━━ RECORDS FOR THIS TASK
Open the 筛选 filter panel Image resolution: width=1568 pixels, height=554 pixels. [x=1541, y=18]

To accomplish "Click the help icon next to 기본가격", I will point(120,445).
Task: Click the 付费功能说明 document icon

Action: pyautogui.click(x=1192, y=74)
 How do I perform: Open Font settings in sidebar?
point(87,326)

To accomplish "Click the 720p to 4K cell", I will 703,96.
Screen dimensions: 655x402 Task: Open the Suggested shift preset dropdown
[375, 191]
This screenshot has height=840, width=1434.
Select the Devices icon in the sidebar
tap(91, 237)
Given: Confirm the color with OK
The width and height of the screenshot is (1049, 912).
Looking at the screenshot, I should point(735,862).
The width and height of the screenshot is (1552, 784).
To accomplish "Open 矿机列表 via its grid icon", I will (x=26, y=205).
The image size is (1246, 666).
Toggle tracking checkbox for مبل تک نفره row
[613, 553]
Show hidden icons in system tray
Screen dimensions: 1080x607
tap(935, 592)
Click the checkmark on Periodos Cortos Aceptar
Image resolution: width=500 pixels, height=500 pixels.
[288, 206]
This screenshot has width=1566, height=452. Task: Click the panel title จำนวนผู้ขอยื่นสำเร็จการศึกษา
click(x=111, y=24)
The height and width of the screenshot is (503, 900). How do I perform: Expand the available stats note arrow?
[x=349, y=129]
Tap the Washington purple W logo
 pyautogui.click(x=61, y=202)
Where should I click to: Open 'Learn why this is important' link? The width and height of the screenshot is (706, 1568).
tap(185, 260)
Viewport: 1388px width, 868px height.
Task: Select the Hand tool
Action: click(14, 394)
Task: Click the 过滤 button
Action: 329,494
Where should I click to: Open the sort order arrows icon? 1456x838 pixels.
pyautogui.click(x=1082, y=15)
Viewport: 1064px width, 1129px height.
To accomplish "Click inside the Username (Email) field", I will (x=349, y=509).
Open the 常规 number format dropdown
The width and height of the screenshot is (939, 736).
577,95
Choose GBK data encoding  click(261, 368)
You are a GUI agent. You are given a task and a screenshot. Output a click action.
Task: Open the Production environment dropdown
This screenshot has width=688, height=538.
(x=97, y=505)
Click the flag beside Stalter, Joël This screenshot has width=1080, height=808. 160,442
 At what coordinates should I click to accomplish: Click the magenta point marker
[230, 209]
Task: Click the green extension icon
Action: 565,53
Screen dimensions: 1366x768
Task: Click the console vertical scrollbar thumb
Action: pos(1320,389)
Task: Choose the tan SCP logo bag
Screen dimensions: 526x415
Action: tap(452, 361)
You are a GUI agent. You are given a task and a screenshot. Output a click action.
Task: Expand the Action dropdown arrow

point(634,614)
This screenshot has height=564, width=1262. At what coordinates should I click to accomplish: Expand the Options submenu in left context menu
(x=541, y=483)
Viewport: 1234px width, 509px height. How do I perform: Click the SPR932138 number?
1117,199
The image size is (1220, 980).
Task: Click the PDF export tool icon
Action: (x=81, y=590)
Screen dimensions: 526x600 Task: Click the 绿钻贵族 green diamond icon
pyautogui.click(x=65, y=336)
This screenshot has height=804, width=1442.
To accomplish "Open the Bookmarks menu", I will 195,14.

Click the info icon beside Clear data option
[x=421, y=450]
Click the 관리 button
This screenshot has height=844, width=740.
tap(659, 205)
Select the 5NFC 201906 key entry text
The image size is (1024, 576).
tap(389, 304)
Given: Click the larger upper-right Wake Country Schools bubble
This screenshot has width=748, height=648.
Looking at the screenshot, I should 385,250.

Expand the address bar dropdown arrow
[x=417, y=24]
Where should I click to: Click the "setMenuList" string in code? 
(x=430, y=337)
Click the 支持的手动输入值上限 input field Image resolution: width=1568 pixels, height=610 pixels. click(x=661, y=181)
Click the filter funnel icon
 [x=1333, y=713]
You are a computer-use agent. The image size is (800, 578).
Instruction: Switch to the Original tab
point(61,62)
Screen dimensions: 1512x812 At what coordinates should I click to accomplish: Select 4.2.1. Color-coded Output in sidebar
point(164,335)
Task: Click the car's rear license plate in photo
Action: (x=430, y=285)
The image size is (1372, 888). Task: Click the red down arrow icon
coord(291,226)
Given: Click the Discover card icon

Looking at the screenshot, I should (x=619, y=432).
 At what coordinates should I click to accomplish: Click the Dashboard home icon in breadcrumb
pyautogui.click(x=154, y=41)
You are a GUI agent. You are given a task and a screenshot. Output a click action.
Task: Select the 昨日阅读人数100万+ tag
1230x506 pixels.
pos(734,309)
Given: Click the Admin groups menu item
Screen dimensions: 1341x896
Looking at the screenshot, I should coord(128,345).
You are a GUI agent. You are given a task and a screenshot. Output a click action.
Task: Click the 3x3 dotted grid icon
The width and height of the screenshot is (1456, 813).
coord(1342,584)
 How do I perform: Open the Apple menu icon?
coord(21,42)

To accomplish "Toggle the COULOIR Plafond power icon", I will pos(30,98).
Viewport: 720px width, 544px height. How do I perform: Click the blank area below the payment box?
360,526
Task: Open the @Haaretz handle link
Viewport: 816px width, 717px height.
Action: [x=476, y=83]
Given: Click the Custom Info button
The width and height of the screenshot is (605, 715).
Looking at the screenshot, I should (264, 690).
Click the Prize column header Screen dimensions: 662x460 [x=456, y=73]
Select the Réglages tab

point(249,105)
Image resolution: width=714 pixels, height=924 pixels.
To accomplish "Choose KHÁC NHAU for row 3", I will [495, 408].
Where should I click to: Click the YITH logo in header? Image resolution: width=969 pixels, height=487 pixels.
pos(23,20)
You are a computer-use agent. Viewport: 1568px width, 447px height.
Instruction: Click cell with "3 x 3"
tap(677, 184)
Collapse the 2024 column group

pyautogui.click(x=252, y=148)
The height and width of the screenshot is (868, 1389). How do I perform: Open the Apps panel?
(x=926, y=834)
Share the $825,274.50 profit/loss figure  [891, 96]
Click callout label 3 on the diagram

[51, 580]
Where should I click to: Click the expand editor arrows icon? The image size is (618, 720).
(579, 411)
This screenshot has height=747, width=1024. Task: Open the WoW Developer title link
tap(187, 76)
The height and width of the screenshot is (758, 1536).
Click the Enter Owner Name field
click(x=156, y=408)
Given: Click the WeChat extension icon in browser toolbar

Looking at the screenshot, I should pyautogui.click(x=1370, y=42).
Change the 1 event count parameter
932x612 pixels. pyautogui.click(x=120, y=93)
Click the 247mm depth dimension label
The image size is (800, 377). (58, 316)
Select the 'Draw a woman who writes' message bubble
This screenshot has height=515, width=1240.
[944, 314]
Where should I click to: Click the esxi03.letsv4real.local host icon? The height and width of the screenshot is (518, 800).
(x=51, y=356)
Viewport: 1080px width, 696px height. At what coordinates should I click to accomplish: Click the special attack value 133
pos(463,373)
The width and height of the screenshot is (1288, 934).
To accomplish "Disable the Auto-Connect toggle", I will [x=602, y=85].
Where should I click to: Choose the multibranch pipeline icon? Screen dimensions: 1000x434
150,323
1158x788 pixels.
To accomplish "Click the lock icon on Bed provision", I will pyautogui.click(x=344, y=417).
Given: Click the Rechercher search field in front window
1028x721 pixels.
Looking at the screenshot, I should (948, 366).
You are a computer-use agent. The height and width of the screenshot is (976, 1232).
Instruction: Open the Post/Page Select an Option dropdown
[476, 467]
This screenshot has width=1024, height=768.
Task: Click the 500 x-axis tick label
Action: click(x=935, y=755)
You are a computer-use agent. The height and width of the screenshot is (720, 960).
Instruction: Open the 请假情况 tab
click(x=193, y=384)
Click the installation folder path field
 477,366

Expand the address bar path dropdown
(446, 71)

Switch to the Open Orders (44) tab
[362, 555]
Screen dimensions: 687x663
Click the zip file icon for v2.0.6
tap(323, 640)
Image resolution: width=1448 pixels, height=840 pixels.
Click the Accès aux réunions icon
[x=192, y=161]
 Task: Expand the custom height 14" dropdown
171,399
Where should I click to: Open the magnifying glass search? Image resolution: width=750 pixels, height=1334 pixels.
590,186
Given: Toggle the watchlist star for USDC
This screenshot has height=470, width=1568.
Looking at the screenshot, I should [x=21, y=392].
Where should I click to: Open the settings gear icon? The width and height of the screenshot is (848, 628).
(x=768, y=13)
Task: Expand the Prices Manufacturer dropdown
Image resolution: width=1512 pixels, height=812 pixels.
━━━━
GOAL OF THE EXERCISE: When the line containing "Given: Confirm the color with OK" is reached, include it and stop. Until then, output each line of the entries exactly as given, starting from the first.

EXERCISE OUTPUT:
Open the 筛选 filter panel Image resolution: width=1568 pixels, height=554 pixels. [x=1541, y=18]

To accomplish "Click the help icon next to 기본가격", I will point(120,445).
Task: Click the 付费功能说明 document icon

Action: pyautogui.click(x=1192, y=74)
 How do I perform: Open Font settings in sidebar?
point(87,326)

To accomplish "Click the 720p to 4K cell", I will 703,96.
Screen dimensions: 655x402 Task: Open the Suggested shift preset dropdown
[375, 191]
This screenshot has height=840, width=1434.
Select the Devices icon in the sidebar
tap(91, 237)
Given: Confirm the color with OK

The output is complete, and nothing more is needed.